Protokoll der Sitzung vom 12.03.2015

Über eine Neufassung des Artikels 72 soll viertens künftig geregelt werden, dass über ein vom Landtag bereits beschlossenes Gesetz durch Volksentscheid abzustimmen ist, wenn der Landtag dies auf Antrag von einem Drittel seiner Mitglieder oder mit Mehrheit der Abgeordneten beschließt.

So viel sage ich dazu vonseiten unserer Fraktion. Dies setzt nun Frau Jähnigen fort.

(Beifall bei den LINKEN und der AfD)

Frau Jähnigen, bitte.

Verehrter Herr Präsident! Sehr geehrte Kolleginnen und Kollegen! Zu oft hören wir von Bürgerinnen und Bürgern in diesem Land, dass die Politik, die „oben“ im Landtag gemacht wird, sie nichts angehe und an ihnen vorbei gehe. Wir möchten mit dem Gesetzentwurf natürlich auch zeigen, welche Möglichkeiten es bereits jetzt in der Sächsischen Verfassung gibt. Die Leute können und sollen die Möglichkeiten der direkten Demokratie nutzen. Deshalb möchten wir die Hürden senken.

Eine Einmischung von unten, nicht nur bei Wahlen, sondern eben auch bei der Gesetzgebung ist uns wichtig. Die direkte Demokratie ist gerade im 21. Jahrhundert eine Säule der Demokratie. Wir brauchen auch eine starke Volksvertretung, staatliche Transparenz und gute Bürgerbeteiligung, um die Zivilgesellschaft gerade vor Ort zu stärken. Mit Blick auf die regionale Demokratie sind das Punkte, die wir in Sachsen besonders brauchen.
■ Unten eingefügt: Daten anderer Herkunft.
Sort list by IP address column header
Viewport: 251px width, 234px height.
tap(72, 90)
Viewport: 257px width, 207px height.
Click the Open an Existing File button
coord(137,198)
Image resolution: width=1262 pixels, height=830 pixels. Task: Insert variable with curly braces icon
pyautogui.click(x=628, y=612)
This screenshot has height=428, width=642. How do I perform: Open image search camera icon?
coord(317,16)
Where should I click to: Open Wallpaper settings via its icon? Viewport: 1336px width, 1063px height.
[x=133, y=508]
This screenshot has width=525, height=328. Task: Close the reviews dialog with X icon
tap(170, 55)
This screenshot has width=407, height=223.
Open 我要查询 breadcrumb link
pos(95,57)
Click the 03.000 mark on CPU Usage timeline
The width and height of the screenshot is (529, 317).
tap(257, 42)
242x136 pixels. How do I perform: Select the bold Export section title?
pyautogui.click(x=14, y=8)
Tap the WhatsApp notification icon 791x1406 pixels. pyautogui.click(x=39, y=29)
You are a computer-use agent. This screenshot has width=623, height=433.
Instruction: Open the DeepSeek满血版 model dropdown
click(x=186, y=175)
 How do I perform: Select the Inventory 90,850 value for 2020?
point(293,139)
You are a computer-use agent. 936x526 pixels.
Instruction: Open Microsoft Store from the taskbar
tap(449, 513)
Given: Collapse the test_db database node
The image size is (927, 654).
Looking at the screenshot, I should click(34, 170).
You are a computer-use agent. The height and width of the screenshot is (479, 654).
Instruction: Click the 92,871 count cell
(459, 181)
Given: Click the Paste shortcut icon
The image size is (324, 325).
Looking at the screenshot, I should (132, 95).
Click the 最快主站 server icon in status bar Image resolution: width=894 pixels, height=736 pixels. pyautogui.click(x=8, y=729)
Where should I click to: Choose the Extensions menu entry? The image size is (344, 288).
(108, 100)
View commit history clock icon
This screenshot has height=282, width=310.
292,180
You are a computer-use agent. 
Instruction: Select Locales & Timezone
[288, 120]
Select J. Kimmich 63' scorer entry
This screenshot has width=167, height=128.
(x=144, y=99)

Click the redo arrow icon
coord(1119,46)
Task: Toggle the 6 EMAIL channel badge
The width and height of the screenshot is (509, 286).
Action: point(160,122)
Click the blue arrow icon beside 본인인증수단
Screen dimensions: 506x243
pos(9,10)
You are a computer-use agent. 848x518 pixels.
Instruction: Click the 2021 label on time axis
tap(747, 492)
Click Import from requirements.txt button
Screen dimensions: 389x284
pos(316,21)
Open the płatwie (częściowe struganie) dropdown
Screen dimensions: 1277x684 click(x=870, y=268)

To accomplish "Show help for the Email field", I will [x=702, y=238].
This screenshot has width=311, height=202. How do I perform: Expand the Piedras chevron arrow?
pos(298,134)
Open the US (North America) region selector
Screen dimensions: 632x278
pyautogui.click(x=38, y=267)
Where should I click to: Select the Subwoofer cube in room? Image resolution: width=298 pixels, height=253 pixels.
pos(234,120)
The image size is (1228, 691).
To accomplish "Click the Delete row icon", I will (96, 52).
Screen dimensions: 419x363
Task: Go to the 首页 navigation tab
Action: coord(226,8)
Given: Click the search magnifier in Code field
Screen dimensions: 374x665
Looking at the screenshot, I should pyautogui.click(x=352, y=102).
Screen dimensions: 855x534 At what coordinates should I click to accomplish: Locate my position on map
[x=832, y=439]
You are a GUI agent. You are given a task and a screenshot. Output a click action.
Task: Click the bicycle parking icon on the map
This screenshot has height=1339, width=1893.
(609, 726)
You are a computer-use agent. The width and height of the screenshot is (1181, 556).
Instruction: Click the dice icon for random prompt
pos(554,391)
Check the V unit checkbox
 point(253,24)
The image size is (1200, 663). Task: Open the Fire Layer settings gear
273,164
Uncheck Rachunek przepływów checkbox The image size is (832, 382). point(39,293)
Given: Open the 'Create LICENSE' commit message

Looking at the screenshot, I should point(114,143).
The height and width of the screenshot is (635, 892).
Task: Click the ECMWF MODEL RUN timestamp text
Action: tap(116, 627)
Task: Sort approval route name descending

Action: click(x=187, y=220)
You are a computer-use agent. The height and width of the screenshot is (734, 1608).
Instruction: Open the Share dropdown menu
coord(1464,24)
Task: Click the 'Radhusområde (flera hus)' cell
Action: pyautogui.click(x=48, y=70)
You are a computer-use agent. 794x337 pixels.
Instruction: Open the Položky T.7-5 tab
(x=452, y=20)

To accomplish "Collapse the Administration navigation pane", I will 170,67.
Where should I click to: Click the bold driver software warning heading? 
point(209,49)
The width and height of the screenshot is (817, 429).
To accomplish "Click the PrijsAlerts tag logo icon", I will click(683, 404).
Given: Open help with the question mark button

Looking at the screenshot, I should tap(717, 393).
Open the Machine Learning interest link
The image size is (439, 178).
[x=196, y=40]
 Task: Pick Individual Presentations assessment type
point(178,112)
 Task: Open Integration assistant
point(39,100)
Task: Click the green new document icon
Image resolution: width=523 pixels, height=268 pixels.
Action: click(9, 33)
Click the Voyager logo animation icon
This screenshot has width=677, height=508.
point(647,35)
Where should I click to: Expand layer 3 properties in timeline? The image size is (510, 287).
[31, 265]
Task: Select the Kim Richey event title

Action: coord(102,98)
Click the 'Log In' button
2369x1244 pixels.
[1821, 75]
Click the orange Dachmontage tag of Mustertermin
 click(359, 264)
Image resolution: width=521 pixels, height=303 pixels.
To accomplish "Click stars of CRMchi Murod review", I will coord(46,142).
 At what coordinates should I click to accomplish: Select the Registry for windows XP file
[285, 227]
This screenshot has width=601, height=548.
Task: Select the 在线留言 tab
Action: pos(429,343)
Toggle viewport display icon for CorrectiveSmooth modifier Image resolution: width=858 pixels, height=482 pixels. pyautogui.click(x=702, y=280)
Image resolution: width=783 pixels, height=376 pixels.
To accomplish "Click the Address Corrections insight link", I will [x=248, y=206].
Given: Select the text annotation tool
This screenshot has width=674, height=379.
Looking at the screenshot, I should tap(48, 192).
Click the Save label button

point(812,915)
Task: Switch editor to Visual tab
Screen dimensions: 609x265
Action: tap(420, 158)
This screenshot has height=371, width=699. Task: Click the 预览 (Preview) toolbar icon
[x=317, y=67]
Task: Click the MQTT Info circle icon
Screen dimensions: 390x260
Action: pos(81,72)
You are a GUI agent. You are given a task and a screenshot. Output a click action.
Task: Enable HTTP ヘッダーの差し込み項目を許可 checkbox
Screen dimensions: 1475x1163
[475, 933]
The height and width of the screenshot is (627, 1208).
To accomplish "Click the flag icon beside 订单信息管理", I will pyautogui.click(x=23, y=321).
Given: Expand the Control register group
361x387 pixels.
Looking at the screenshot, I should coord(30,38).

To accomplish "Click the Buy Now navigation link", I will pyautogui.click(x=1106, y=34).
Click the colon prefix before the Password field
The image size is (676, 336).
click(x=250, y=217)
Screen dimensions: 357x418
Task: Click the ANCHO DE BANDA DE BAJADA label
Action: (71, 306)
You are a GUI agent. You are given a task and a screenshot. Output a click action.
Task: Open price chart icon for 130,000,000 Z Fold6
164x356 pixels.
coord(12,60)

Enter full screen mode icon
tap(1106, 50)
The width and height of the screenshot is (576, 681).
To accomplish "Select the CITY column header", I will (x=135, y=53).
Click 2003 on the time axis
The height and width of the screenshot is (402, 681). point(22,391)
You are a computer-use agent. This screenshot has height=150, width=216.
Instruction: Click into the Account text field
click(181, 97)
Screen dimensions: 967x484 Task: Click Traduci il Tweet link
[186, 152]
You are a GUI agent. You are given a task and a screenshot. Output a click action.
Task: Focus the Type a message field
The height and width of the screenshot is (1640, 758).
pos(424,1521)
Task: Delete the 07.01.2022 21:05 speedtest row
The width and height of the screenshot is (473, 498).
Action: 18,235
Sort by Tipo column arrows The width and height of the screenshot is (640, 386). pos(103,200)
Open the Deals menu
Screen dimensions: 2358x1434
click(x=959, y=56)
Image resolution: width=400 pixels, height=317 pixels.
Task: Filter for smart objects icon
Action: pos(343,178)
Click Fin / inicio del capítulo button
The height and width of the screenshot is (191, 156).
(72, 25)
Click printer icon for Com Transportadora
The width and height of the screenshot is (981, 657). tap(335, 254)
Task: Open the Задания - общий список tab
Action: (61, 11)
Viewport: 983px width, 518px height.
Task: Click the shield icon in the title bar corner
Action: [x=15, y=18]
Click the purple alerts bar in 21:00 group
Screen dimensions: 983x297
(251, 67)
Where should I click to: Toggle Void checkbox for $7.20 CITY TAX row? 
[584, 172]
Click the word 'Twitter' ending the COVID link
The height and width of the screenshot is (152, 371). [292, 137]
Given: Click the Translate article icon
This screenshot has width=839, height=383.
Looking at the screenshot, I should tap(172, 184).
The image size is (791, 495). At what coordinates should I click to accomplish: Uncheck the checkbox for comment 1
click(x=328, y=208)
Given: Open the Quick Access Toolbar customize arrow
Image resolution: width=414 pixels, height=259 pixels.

Es ist noch viel zu tun, damit wir das haben.

Dies ist ein erster wichtiger Schritt. Umso wichtiger ist es, dass wir ihn angehen. Die Mütter und Väter unserer Sächsischen Verfassung haben sich im Jahr 1992 klar für diesen Weg der direkten Demokratie entschieden. Sie konnten damals aber noch nicht wissen, dass sich durch die Bevölkerungsverluste Sachsens das 10-%-Quorum nun langsam auf 12 % zubewegt. Sie wussten auch noch nicht, dass 25 Jahre später der Trend zu einstelligen Unterschriftenquoren geht. Alle Länder, die sich modernere Verfassungen geben und die Volksgesetzgebung noch einmal neu betrachten, senken die Quoren. Es gibt Länder, beispielsweise Schleswig-Holstein, Berlin oder Brandenburg, mit Quoren in Höhe von 4 oder 5 %. Die Anzahl der Länder mit zweistelligen Quoren sinkt ab. Wenn wir die Verfassung anfassen und modernisieren, handeln wir im Sinne derjenigen, die sie 1992 gemacht haben. Wir tun etwas Gutes für Sachsen, wenn wir Sachsen zu einer Vorreiterregion für Demokratie und Bürgerbeteiligung machen. Das ist dringend nötig.

(Beifall bei den GRÜNEN)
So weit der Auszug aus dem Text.